EXTRACTED RECORDS ::
= = = = = = =
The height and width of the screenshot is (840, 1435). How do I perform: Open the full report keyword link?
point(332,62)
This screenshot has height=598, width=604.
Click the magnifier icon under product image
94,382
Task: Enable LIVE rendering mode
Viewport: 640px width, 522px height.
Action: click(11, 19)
= = = = = = =
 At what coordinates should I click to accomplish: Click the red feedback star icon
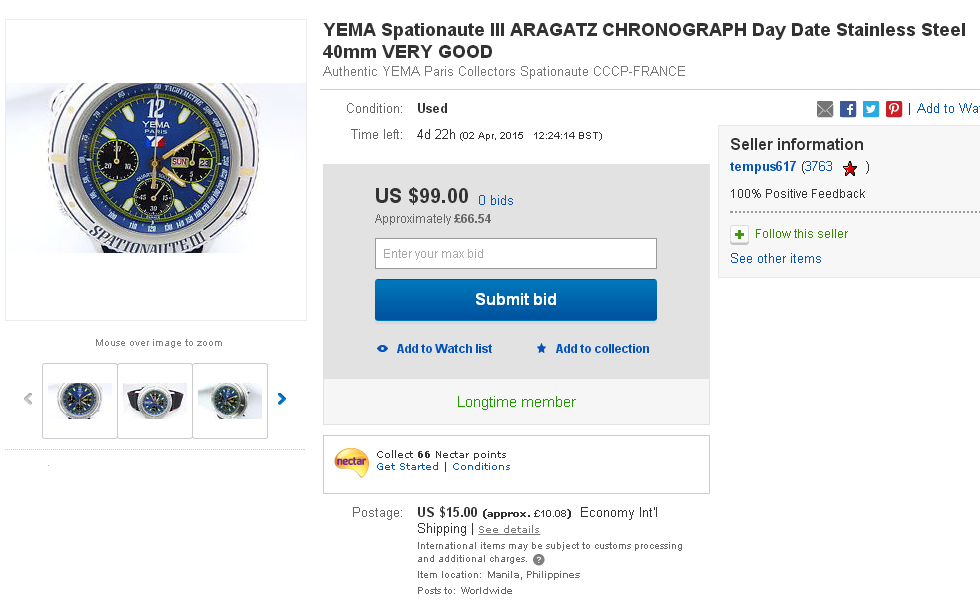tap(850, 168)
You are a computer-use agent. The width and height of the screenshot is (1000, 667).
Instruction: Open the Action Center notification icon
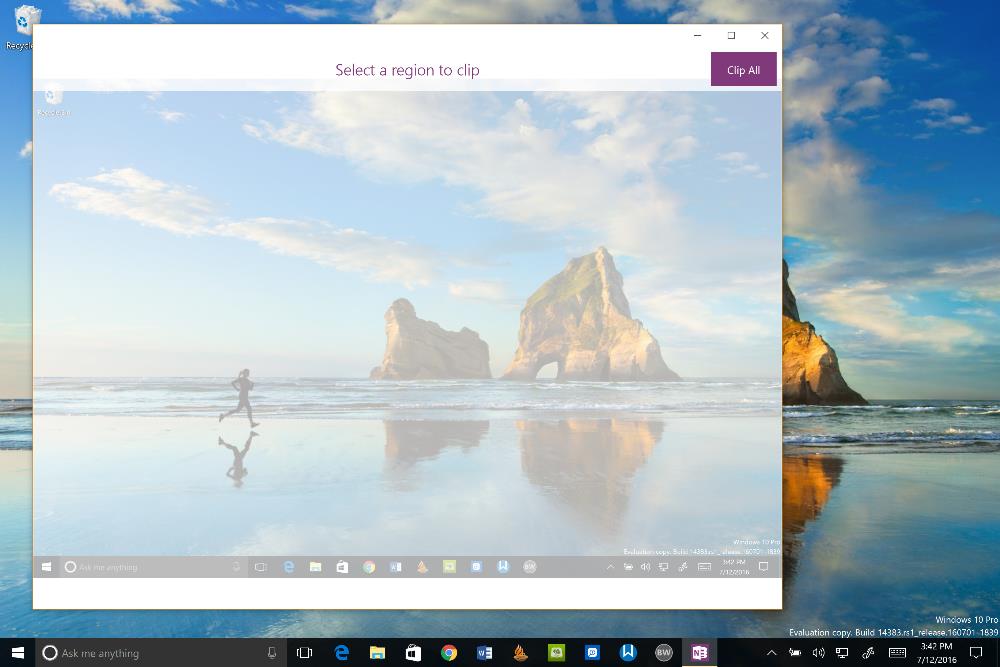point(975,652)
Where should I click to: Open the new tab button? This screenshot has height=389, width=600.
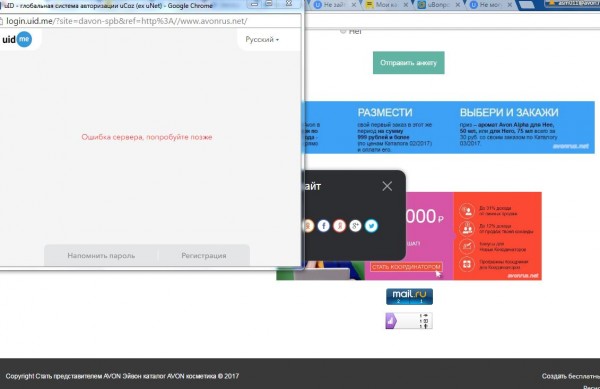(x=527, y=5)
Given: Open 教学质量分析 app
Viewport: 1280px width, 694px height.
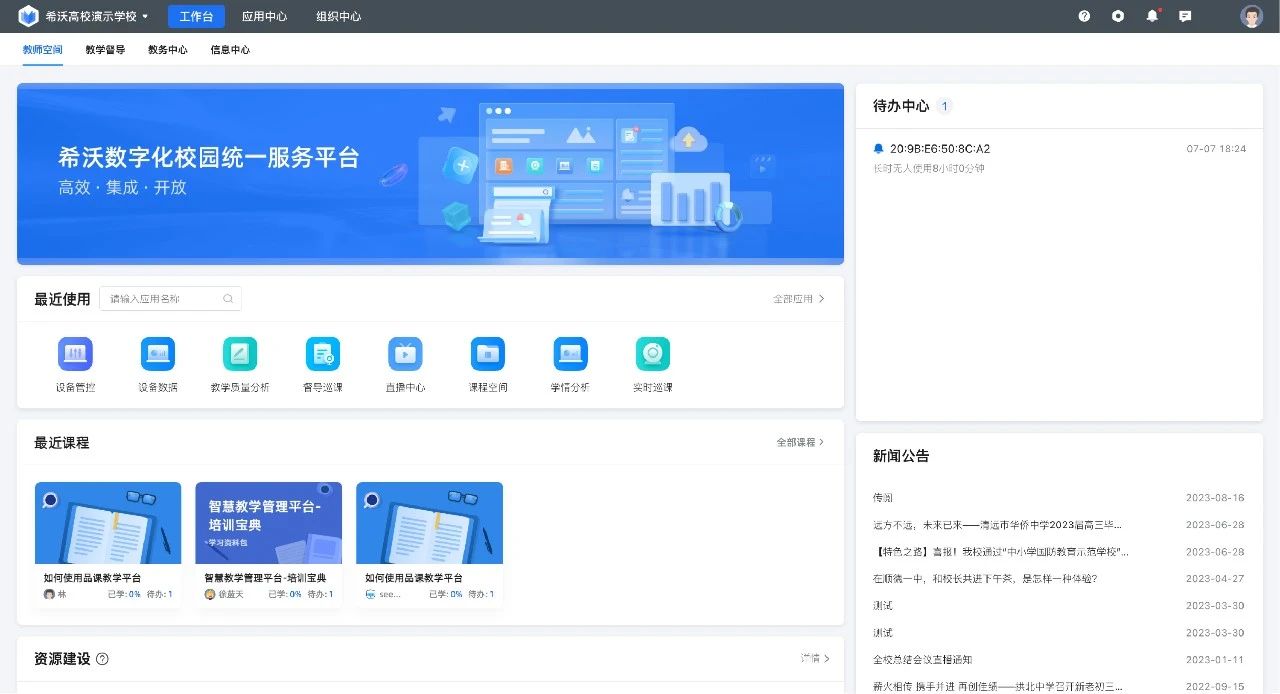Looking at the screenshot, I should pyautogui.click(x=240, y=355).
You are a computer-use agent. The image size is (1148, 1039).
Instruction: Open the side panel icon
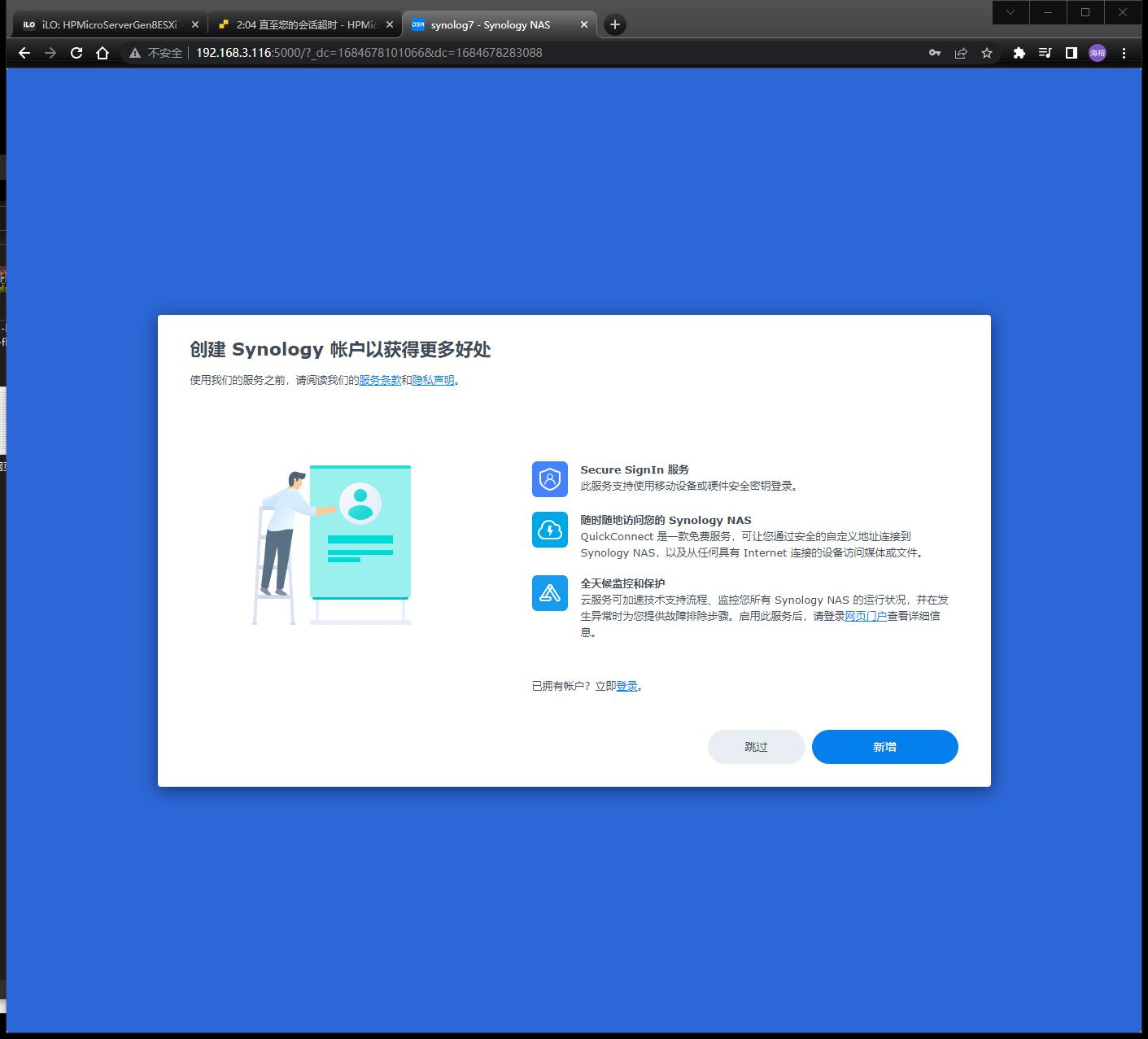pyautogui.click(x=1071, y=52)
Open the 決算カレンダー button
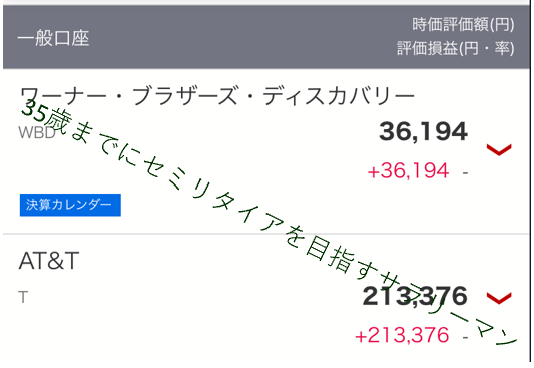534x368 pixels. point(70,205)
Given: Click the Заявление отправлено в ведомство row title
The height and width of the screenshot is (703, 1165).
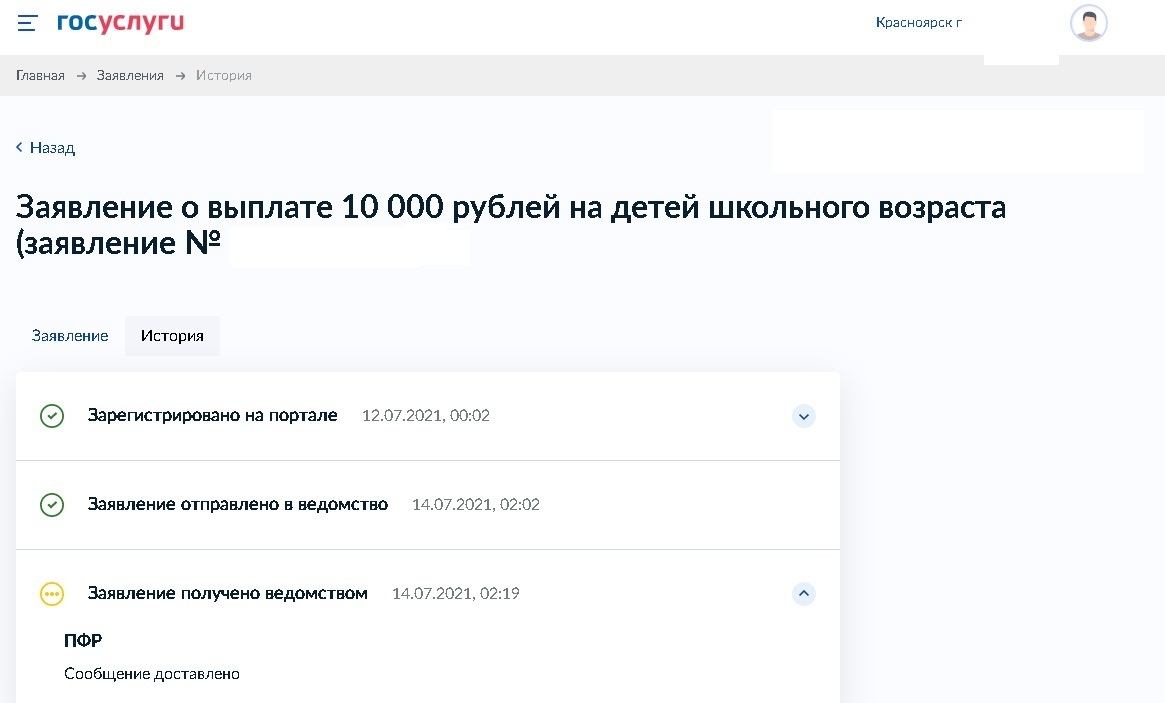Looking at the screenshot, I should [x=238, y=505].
= = = = = = =
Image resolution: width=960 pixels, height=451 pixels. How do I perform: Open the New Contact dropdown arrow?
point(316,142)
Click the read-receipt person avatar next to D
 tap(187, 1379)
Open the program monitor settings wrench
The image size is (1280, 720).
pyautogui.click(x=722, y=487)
= = = = = = =
TASK ITEM :: Look through the listing, and copy each line in which the string "computer" turns up.

YOUR RESPONSE ::
You are a computer-use agent. The width and height of the screenshot is (1000, 667).
You are a computer-use agent. The image size is (1148, 1039).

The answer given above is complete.